Ce brave garçon, né aux environs de Grand-Bassam, s'était proposé pour mon service à mon arrivée dans la colonie. N'ayant aucune indication pour éclairer mon choix, j'accepte Allou en lui faisant crédit sur la mine: la figure me paraît franche, bien ouverte, et, de temps en temps, un éclair d'intelligence illumine son visage toujours souriant. Je lui parle: il comprend que je m'adresse à lui; mais c'est tout, et avec empressement il m'apporte le premier objet qu'il a sous la main.
Je ne puis demander plus et le nomme mon boy-cuisinier.
En sa compagnie, je me dirige donc vers Grand-Alépé; sur l'épaule, j'ai mon fusil de chasse qui me quitte rarement, tandis qu'Allou porte l'inséparable appareil photographique. Après une heure de marche, la forêt devient moins épaisse et, à travers une éclaircie, j'aperçois devant moi le village.
Sur l'unique rue s'alignent, de chaque côté, les cases en terre, recouvertes de feuilles de palmiers. Les toits se succèdent aussi loin que peut aller la vue, et les dernières maisons se perdent dans la forêt qui, à l'autre extrémité de la rue, recommence, à demi voilée par le brouillard et la fumée du village.
L'entrée de la rue est barrée par une sorte de palissade ne laissant passage qu'à une personne; les pieux se sont transformés en arbres et sont couverts de feuilles. Une branche de palmier ferme le haut de la porte et, à terre, de chaque côté, sont entassées les poteries du pays, auxquelles adhèrent encore des plumes, du sang, des jaunes d'œufs. La palissade n'est pas défensive. «C'est fétiche!» me dit mon boy. Seules, les personnes au cœur loyal et que n'animent pas de mauvaises intentions, peuvent y passer.
Nous entrons, mais déjà notre arrivée est signalée. Dans tout le village, ce sont des cris: toutes les portes s'ouvrent et, dans la rue, chacun se sauve, s'arrêtant de temps en temps pour m'examiner de loin. Les animaux domestiques, chèvres, poulets, effrayés, sautent de tous côtés et augmentent le vacarme. Allou explique de son mieux mes intentions pacifiques et, à la défiance, succèdent immédiatement un sans-gêne et une curiosité sans bornes. Je suis entouré, touché de tous côtés. On m'offre des œufs, des poulets, du vin de palme, et l'on me demande mon fusil, un cadeau....

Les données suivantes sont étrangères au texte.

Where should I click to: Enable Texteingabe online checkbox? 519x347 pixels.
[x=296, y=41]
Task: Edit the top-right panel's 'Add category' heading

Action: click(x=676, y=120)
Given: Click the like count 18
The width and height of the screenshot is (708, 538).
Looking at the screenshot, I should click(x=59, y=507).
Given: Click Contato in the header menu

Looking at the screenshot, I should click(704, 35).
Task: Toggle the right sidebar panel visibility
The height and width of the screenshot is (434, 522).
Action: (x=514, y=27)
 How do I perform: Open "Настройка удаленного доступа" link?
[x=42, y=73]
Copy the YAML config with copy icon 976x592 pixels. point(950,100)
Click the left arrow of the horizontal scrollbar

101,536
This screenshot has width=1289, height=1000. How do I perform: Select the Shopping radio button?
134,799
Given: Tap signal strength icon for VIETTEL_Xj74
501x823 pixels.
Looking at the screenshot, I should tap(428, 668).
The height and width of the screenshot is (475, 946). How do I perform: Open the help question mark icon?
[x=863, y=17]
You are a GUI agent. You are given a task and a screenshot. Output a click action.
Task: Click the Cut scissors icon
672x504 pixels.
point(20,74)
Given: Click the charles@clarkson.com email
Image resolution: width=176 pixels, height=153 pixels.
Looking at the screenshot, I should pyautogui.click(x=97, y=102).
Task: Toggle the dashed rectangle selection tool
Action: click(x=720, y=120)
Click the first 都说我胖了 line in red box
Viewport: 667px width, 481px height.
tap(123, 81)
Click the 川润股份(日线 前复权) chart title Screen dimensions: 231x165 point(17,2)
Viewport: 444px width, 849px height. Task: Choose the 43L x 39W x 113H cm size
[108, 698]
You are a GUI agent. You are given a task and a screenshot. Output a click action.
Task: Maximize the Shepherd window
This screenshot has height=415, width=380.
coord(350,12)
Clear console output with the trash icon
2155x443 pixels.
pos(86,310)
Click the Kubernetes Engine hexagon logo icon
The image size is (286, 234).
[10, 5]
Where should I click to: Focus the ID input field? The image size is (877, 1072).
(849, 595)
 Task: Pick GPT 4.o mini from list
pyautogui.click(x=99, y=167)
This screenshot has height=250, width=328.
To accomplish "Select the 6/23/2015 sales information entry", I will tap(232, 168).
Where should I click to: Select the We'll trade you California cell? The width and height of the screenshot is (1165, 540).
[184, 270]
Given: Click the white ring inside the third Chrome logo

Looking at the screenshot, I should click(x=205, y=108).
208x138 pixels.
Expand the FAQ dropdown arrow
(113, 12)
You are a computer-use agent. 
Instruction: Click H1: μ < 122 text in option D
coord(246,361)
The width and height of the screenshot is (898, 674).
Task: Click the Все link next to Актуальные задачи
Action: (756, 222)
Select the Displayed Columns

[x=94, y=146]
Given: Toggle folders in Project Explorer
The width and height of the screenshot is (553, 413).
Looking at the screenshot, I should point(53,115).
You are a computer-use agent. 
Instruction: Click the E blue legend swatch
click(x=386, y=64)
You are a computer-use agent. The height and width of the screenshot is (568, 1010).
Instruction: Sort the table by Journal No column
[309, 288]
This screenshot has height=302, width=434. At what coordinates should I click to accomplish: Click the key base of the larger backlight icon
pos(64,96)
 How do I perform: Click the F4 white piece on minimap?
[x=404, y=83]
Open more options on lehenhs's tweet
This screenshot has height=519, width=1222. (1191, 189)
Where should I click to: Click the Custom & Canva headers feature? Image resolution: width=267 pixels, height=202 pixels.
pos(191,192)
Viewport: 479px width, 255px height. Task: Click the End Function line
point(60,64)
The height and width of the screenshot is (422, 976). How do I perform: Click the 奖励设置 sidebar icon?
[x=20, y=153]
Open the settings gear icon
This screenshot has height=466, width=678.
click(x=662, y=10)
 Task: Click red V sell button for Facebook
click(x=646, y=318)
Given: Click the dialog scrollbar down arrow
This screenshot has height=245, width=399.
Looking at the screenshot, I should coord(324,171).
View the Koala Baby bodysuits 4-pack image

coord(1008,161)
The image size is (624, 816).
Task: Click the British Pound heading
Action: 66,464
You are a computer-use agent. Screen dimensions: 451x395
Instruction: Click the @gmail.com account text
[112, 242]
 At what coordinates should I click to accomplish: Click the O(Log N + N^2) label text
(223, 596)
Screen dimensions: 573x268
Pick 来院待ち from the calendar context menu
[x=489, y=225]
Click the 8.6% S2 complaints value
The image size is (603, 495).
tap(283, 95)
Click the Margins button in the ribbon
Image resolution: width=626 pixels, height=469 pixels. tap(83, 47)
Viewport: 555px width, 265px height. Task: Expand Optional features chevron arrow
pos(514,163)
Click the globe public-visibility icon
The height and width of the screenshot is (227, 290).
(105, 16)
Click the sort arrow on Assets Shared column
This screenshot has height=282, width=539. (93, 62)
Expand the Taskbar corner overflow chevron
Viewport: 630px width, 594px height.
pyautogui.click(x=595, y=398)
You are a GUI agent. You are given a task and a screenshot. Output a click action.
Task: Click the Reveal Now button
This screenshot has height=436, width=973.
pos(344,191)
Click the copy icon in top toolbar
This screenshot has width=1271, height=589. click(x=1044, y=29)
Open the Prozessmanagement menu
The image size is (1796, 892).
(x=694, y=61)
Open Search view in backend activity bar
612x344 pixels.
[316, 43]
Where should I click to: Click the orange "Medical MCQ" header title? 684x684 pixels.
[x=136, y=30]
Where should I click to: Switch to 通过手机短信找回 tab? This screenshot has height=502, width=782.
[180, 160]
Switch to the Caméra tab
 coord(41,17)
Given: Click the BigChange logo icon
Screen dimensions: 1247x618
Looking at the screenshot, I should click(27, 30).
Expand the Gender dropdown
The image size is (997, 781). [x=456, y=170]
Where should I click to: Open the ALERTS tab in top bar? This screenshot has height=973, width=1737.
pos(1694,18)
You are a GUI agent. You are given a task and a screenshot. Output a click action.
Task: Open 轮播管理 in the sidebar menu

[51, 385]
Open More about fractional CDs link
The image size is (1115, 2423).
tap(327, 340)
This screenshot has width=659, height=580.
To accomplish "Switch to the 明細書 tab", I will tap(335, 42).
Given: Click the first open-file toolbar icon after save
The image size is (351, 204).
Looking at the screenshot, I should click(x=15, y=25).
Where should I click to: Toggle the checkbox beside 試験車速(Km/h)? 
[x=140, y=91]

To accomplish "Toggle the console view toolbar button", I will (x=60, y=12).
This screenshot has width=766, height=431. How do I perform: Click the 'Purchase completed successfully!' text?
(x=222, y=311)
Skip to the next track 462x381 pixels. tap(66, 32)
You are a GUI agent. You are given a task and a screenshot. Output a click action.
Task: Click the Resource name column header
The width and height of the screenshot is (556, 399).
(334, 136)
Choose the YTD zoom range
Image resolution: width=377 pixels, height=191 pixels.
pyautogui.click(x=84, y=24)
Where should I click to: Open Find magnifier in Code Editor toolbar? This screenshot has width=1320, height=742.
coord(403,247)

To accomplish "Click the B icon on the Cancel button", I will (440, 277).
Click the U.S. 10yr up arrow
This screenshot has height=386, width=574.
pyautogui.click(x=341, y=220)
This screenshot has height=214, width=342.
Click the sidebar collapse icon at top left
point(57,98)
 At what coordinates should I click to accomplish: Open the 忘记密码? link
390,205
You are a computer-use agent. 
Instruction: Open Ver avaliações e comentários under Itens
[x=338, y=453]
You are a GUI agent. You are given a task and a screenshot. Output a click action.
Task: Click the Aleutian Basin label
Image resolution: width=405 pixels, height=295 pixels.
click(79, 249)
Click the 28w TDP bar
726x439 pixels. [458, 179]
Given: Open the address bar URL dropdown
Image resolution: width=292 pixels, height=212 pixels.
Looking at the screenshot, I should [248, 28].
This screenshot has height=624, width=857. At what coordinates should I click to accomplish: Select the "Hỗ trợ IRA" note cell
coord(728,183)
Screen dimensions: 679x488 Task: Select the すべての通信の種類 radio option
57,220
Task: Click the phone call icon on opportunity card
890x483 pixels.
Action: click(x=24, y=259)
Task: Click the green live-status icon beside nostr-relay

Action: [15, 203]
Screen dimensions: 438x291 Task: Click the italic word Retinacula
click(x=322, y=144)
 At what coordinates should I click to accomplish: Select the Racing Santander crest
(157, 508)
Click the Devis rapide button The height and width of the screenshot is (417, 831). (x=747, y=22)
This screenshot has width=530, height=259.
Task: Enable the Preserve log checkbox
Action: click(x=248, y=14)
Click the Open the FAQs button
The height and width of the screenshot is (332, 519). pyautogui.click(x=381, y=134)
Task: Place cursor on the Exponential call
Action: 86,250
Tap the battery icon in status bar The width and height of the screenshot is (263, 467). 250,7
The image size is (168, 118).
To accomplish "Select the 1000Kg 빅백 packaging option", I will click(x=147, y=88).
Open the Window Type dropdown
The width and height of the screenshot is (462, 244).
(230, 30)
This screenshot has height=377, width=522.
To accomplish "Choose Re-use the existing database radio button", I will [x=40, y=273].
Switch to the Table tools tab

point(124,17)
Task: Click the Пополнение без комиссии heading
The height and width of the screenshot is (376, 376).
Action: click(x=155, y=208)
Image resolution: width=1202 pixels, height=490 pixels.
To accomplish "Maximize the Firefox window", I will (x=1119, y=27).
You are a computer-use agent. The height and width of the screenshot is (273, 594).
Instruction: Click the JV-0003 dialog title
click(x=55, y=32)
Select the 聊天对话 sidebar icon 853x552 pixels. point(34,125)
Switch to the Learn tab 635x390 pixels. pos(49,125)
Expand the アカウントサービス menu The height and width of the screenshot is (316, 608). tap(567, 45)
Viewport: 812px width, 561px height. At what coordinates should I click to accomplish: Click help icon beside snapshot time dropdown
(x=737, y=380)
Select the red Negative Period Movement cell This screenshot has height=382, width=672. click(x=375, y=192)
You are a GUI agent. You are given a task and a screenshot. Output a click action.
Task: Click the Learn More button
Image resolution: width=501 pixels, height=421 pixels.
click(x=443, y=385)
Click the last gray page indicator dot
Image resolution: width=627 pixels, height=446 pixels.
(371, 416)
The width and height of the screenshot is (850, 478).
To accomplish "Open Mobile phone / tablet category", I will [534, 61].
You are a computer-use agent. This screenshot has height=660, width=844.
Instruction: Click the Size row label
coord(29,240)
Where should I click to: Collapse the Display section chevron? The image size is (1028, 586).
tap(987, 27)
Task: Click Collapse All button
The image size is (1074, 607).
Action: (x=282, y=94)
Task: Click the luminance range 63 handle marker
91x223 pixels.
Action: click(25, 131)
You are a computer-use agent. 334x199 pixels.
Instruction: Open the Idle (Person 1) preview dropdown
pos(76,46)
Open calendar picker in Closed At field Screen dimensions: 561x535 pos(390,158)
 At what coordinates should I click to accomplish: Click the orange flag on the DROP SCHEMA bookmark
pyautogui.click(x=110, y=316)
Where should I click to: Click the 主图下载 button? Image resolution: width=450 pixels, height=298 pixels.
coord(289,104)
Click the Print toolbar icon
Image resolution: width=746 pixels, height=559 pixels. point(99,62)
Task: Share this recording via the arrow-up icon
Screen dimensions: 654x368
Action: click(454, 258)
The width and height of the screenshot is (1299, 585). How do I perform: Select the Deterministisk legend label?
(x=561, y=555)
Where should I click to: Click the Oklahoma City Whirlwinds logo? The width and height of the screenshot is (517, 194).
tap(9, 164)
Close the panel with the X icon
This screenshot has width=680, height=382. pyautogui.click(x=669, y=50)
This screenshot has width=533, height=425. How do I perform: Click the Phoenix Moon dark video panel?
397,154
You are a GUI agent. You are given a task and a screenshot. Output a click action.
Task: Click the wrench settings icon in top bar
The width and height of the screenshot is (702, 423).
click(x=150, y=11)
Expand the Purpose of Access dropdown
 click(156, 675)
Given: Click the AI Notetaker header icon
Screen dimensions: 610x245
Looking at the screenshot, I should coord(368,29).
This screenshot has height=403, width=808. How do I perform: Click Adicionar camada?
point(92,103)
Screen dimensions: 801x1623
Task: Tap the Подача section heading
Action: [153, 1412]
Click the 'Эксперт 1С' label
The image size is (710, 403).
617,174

Je n'ai pour salut que la fuite et je repars bien vite pour Motéso.
Notre séjour à Motéso me permit de faire connaissance avec quelques habitants et, en étudiant leurs mœurs et leurs coutumes, d'être témoin de quelques scènes de famille.
À la Côte d'Ivoire, il est d'usage, au moins sur le littoral et à peu de distance de la côte, de combattre l'atonie de l'intestin par des lavages quotidiens. Sur une petite pierre, aplatie par l'usage, sont mélangées diverses poudres de graines de différentes couleurs, parmi lesquelles le poivre et le piment rouge. Le tout, bien écrasé, est délayé dans de l'eau et introduit dans l'appareil destiné à cet usage. Cet appareil n'est autre qu'une courge en forme de carafe, percée aux deux extrémités, et qui se rencontre communément dans le pays. Il n'est pas rare, en plein Grand-Bassam, de voir, vers six heures, au petit lever, les indigènes, hommes ou femmes, sortir de leurs cases, tenant à la main l'appareil tout préparé. On se promène, on se dit les nouvelles, puis chacun se retire à quelques pas et, derrière un coin de case, s'administre le contenu de la courge. L'opération achevée, la conversation est reprise; on se rend au marché en oubliant que l'on tient toujours à la main l'instrument qui vient de servir.
À Motéso, j'entrai dans une case, attiré par les cris d'un enfant au moment où la mère s'apprêtait à rendre ce service à son dernier né. Je priai la mère de ne se déranger en aucune façon et je la vis introduire un appareil de petit modèle et souffler fortement à l'extrémité opposée. L'opération était terminée et réussie, ce dont je fus averti par les cris de l'enfant.